İçerik Resmi

BOLKARLARDA BİR GÜN


favorite 0 visibility 5 bookmark 0


            Kamp, insanın doğadaki saltanatıdır. Çadır, kapısı huzura açılan doğadaki evdir. Küçük bir çadırınız varsa her yer sizindir. En güzel sahiller, masmavi denizler, sonsuz ufuklar, yemyeşil ormanlar, dağlar, yaylalar, göller, nehirler, dolunaylı geceler, yıldızlar, meteor yağmurları, eşsiz günbatımı manzaraları... En pahalı, en lüks evlerde bile sadece tek manzarayı görürsünüz. Ama bir çadırınız varsa her macerada farklı bir manzaraya kapı açabilirsiniz. İnsan doğada var olur, doğada yaşar, doğayla iyileşir. Özellikle günümüzde taş binalar, kalabalık insanlar, kirli hava, sağlıksız gıdalar, kimyasallar ile çevrili bir hapishanede yaşıyoruz. Her şeyin insan doğasına ve yaşamına aykırı olduğu öyle bir zamanda doğayla baş başa kalabilmek insanın deyim derindeyse fabrika ayarlarına dönmesi demek. Tabi yaşadığımız çağda insanın kendine zaman ayırabilmesi artık lüks oldu. Ben de her fırsatı değerlendiren,  sıkça kamp, tırmanış, bisiklet parkuru, kayak, yüzme, doğa yürüyüşleri yapan bir doğasever olarak sizleri şimdi Orta Toroslar dağ silsilesinin bir kısmını oluşturan Bolkarlara götüreceğim. Dolunayla kucaklaşmak, bin yıldızlı otelde uyumak, bulutların üzerinde kahve içmek, buzul göllerinde yüzmek,  meteor yağmurlarını en sevdiğiniz şarkıların eşliğinde izlemek için gelin üç gün süren Torosların incisi Bolkarlara gidelim. 

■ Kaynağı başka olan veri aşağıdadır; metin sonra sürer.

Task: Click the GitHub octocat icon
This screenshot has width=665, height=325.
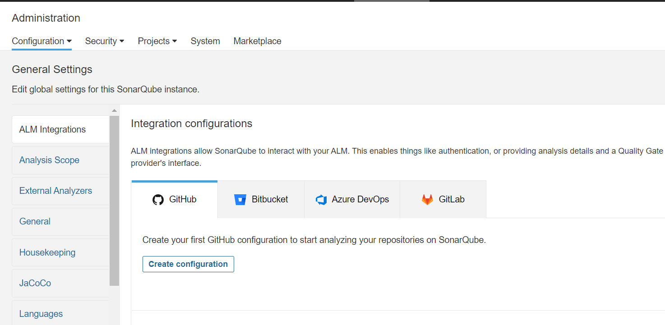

            Çukurova'yı kasıp kavuran bir ağustos günü can dostum Murat ile düştük yollara. Birçok yerde yüzlerce kamp yapmıştık daha önce. Denizler, sahiller, koylar, ormanlar, kırlar, nehirler, göller... Ama bu yüksek rakımlı dağlarda yapacağımız ilk kamptı. Bu yüzden zirvelerin heyecanı sarmıştı ruhumuzu. Çam ormanları içinde ilerlerken bir yandan da kahvemizi yudumladık. İki buçuk saat yol gittikten sonra Meydan yaylasına vardık. Burada bizi doğada başıboş olarak gezen yılkı atları karşıladı. 2400 metre rakımlı bu yaylada ağaç ve yerleşim yeri bulunmuyor. Zeminden çıkan buz gibi bir kaynak suyu var. Burada çadırlarımızı kurduk. Önüne şemsiye ve masamızı yerleştirdik. Dağ manzaralı kahvelerimizi içtikten sonra çadırlarımıza geçip biraz kestirdik. Sonra sırt çantalarımızı hazırlayıp parkurlara başladık. İlk parkurumuz Karagöl’dü.  2600 rakımda bulunan bir buzul gölü olan Karagöl’e ulaşmak için yerçekimine karşı bir saatlik bir parkuru yürümek gerekiyordu. Daha önce yürüyen dağcıların bıraktığı izlekleri ve işaretleri takip ederek patikadan yürüdük. Yol yorucu olmasına rağmen havanın serinliği, nemin olmayışı ve spor konusunda kondisyonlu oluşumuz bu yoruculuğu törpüledi. Bir saatlik yürüyüşün ardından karşımıza çölde bir vaha gibi Karagöl çıktı. Aman Allah’ım, bu ne güzellik böyle! Muhteşem bir doğa harikası gölü görünce tüm yorgunluğumuzu unuttuk. Sık sık güneşin önünü kapatan bulutlar da bize kolaylık sağlamak adına sözleşmişlerdi sanki. Batonları, çantaları gözlük ve şapkaları bir kenara koyup gölü turladık. Gölün etrafında çimenler hasır oluşturmuş. Murat çantasından bir piknik örtüsü çıkarıp gölün kenarına serdi. Üzerine yiyecek içeklerimizi koyup göl manzaralı mini bir piknik yaptık. Sonra vücudumuzu Karagöl’ün serin berrak sularına bıraktık. Yarım saat kadar Torosların zirvesinde 2600 rakımda yüzmenin hazzını yaşadık. Sonra toparlanıp buradaki doğal kaynak suyundan sularımızı tazeleyip ikinci parkurumuz olan Çiniligöl için düştük yollara. 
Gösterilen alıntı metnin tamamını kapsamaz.